ACTION ITEM: Write every entry out again, unchanged.

PROVIDED RECORDS:

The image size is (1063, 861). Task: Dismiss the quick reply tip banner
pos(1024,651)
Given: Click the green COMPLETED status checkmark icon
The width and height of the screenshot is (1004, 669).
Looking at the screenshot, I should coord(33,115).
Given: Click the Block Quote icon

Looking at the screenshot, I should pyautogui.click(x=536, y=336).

EXERCISE ANSWER:
The image size is (1063, 861). Task: Dismiss the quick reply tip banner
pos(1024,651)
Given: Click the green COMPLETED status checkmark icon
The width and height of the screenshot is (1004, 669).
Looking at the screenshot, I should coord(33,115).
Given: Click the Block Quote icon

Looking at the screenshot, I should pyautogui.click(x=536, y=336).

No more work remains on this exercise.